Un des aspects de votre concept est celui du village des migrants, qu’est-ce que c’est concrètement?
Le village des migrants est exactement conçu sous le même principe des boutiques de gestion de l’économie sociale et solidaire. Il a pour but de promouvoir les initiatives économiques des personnes migrantes. Le village des migrants accompagne les porteurs de projets issus des milieux migrants en île de France. Il s’agit de les aider à franchir toutes les étapes essentielles de la création d’une activité commerciale. Des fonds solidaires sont mis à leur disposition pour trouver un bail ou acheter un fonds de commerce lorsque le projet est jugé porteur.
Vous défendez l’idée d’une économie sociale en partenariat avec les diasporas africaines au profit du développement en Afrique, est ce qu’un tel projet peut prendre le dessus sur les économies de marchés qui règnent sur le continent?
L’économie sociale et solidaire ne trouve sa définition qu’à partir de l’économie de marché. On ne saurait imaginer l’une sans l’autre car l’arrogance des grands patrons amène les exclus du système à trouver des alternatives économiques pour créer leur propre emploi et en vivre. Aujourd’hui, nous connaissons tous le poids de l’économie dite informelle dans les cités africaines. C’est la résultante d’un capitalisme dur exclusivement au service des grands patrons. Notre ambition est de promouvoir de petites initiatives économiques qui peuvent permettre à ces personnes exclues de créer leur propre emploi à travers l’activité économique. Puisque nous défendons l’idée de voir l’Afrique se développer par l’action des africains, nous avons opté pour la création d’un fonds d’investissement solidaire alimenté par des diasporas africaines. Ce qui nous évitera de dépendre de certaines institutions qui nous empêcheraient de mener ce projet en conformité avec nos valeurs. Nous expérimentons depuis 3 ans et nous avons réussi à financer la création de plus de 75 structures d’insertion par l’activité économique. Jusqu’ici, tous les bénéficiaires ont pu rembourser les sommes investies dans leur activité et ont trouvé leur autonomie. C’est un projet promoteur.

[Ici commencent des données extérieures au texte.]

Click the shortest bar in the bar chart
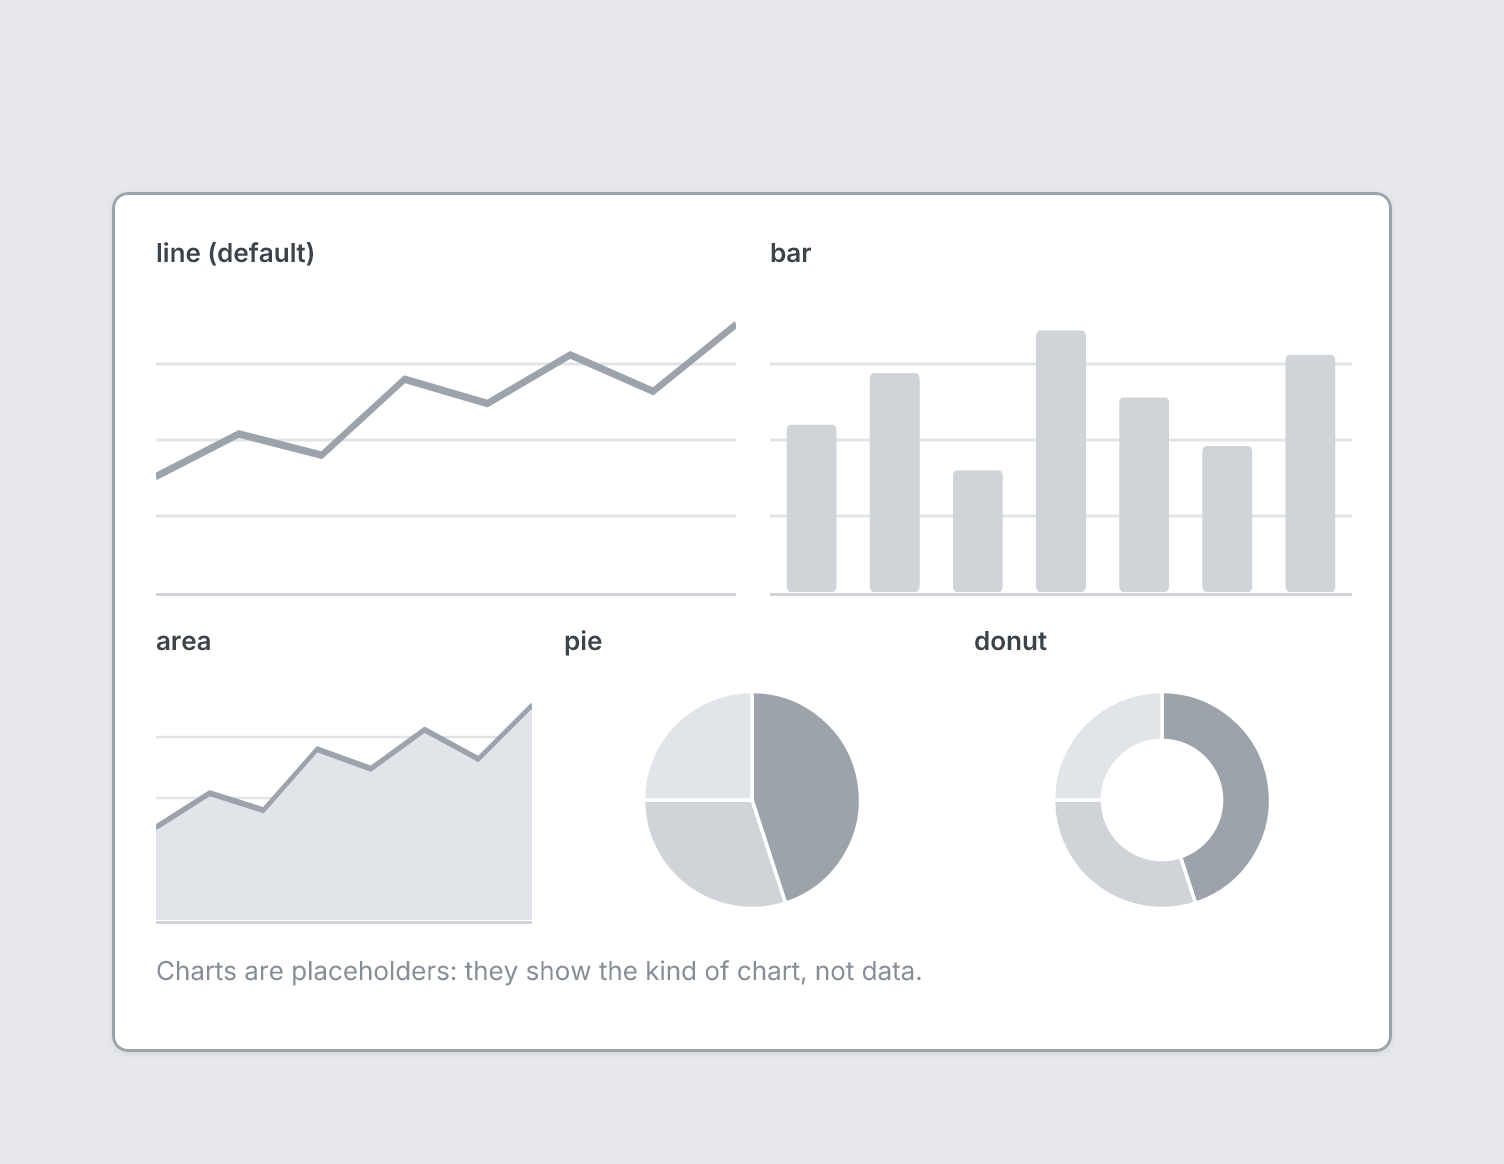Screen dimensions: 1504x1164 (x=978, y=531)
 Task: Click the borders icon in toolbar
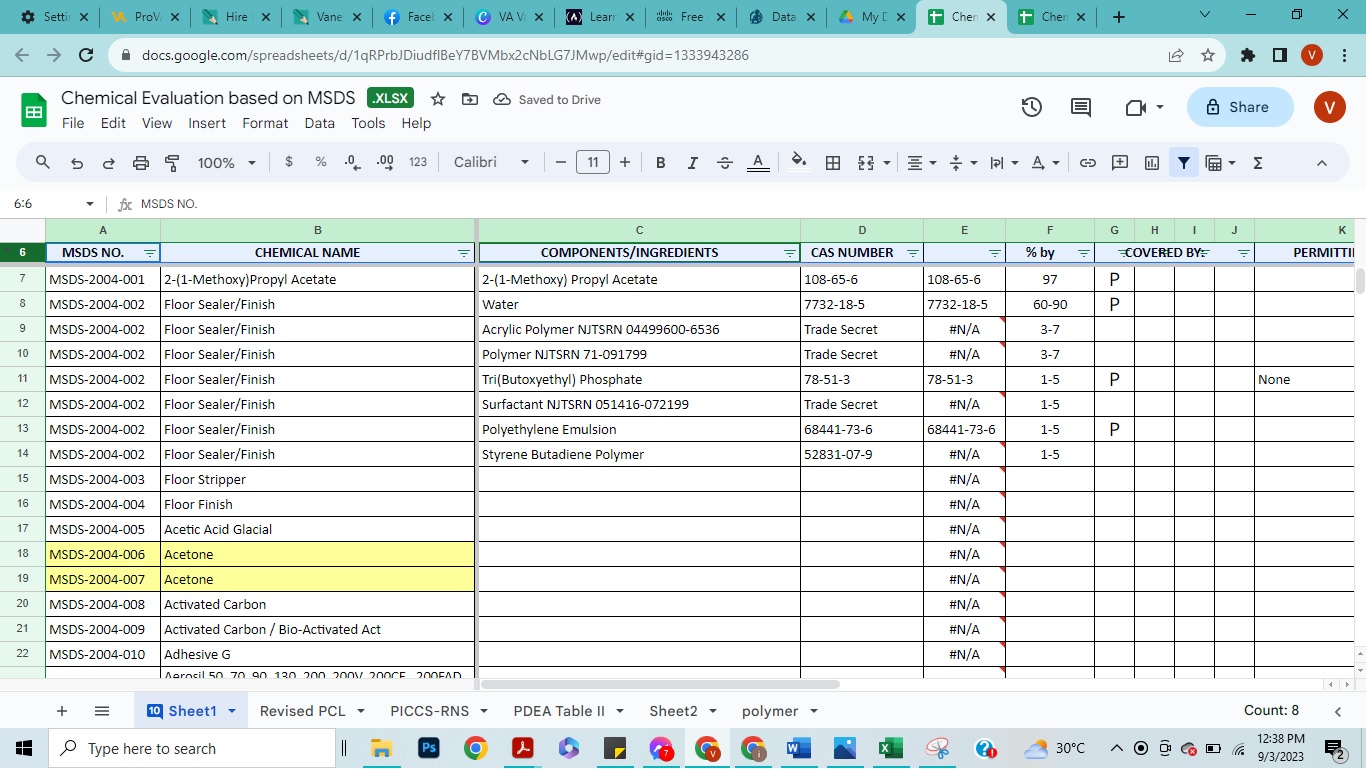click(832, 163)
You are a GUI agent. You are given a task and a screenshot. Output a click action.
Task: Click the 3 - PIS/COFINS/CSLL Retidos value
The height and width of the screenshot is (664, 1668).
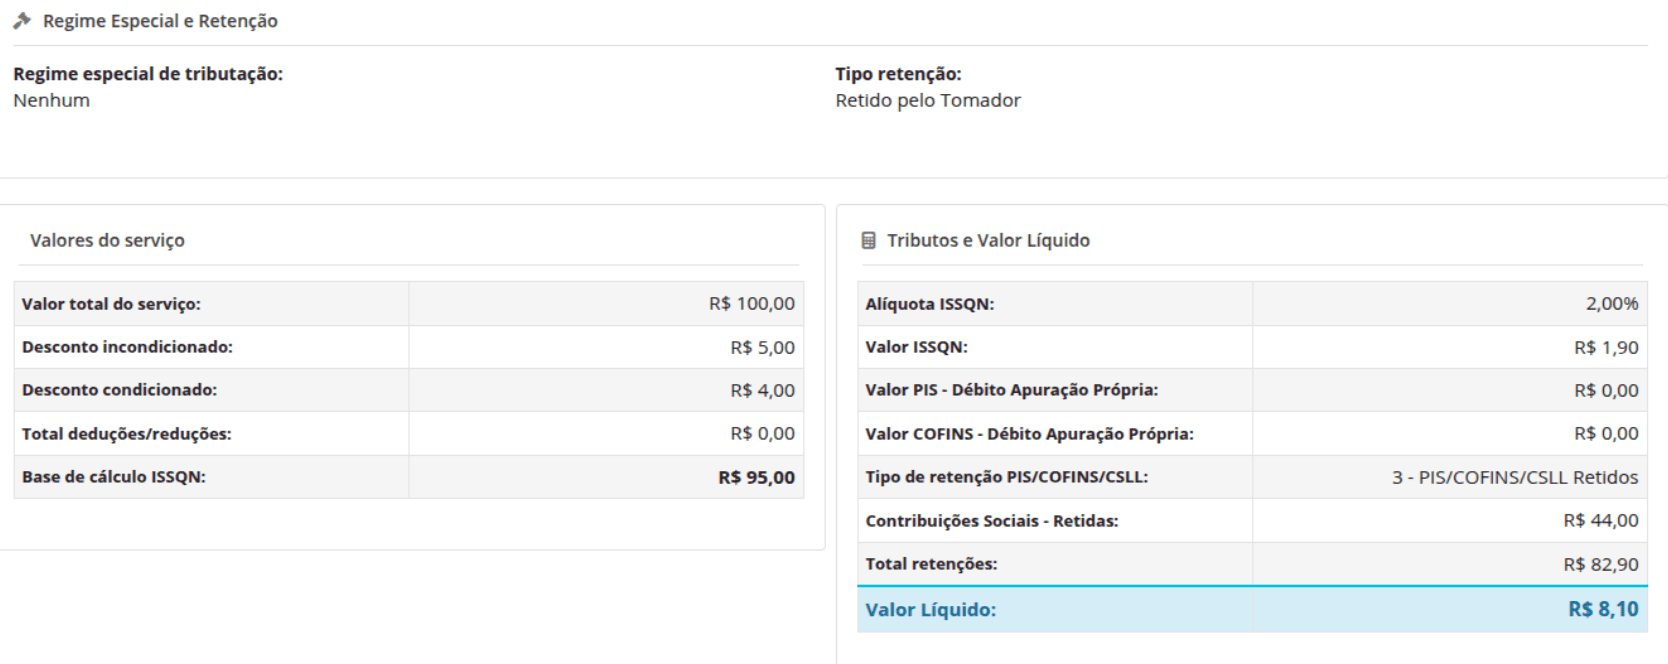(1515, 477)
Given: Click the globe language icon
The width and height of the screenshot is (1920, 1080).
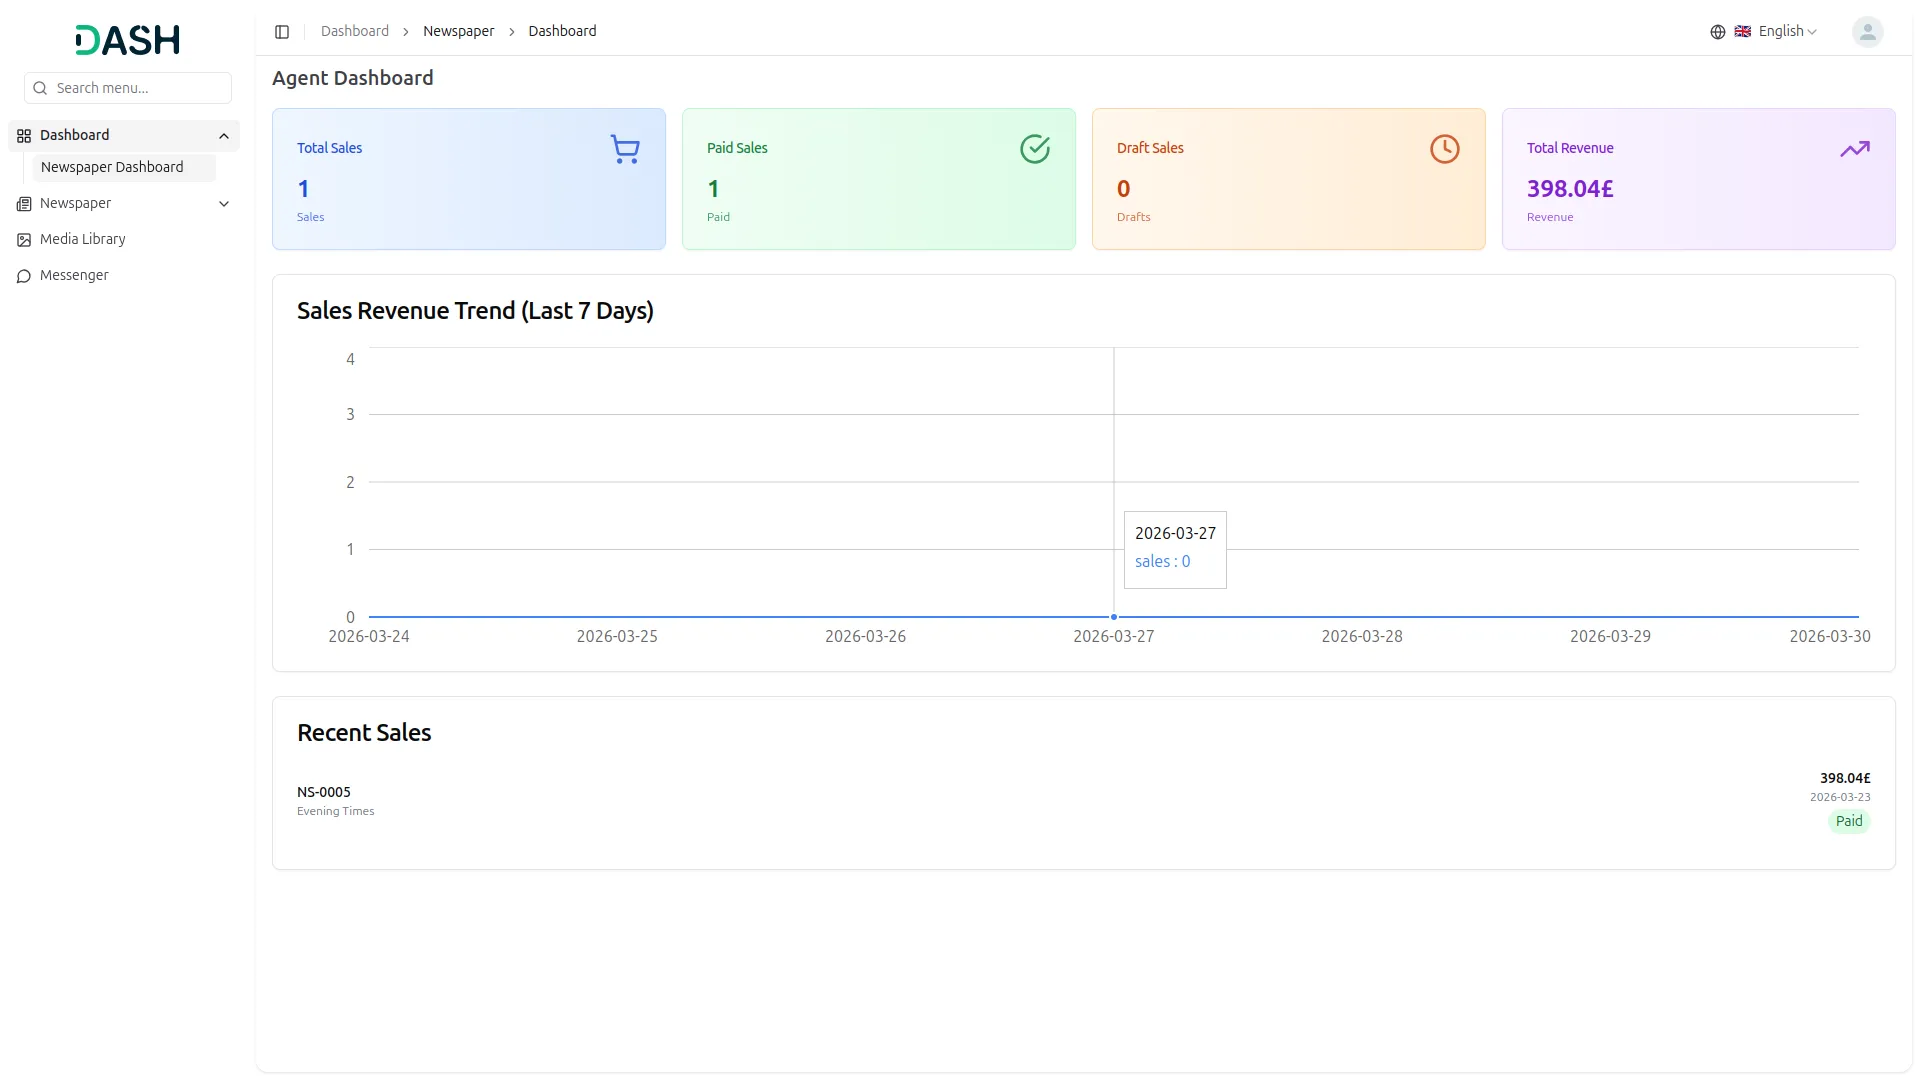Looking at the screenshot, I should (1718, 32).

Quels sont les personnes qui devraient intervenir dans ce colloque?
En termes d’intervenants, ce colloque connaitra une large diversité. Nous aurons Monsieur Fossard Roben qui est chercheur en économie sociale et solidaire au CNRS de Paris. Nous citerons également des visages très connus dans les milieux de la Diaspora africaine comme Djibril Gningue, Gaston Kelman, José Berre, Etoundi Eugène, Claire Mimboé Ndi Samba et bien d’autres.
A votre avis qu’est ce qui fait problème dans cette Afrique que tout le monde veut aider mais que plusieurs personnes exploitent pourtant?
Ce qui fait problème en Afrique ce sont les Africains eux-mêmes. Les véritables ennemis de l’Afrique ce sont les africains qui se refusent de valoriser l’Afrique. Nous n’acceptons pas de prendre conscience de tout ce que notre continent a comme potentiel. On se contente des préconisations qui ne profitent qu’aux autres. Vous avez évoqué l’Union européenne. Je suis intervenu plusieurs fois devant des députés européens pour leur faire comprendre qu’il ne sert à rien d’attarder le continent africain avec des aides qui l’empêchent de se mettre à l’épreuve du développement. La situation de l’Afrique arrange ceux qui la présentent comme le continent de la pauvreté, de la misère et de la maladie alors qu’il existe plusieurs autres atouts que nous pouvons exploiter pour sortir de cette situation d’une Afrique qui tend toujours la main.
Quelles sont les personnes que vous attendez pour participer aux différents évènements en rapport à vos activités, est-il ouvert au grand public?
Nous avons un concert humanitaire avec Koko Ateba, Annie Flore Batchiellilys et bien d’autres musiciens, sensibles à notre projet le Vendredi, 9 Juillet à l’espace Reuilly de Paris 12ème. Entrée payante et enfin le Samedi 17 Juillet, il est prévu un colloque avec entrée libre et un gala de charité avec entrée payante à la salle des fêtes de l’hôtel Concorde la Fayette.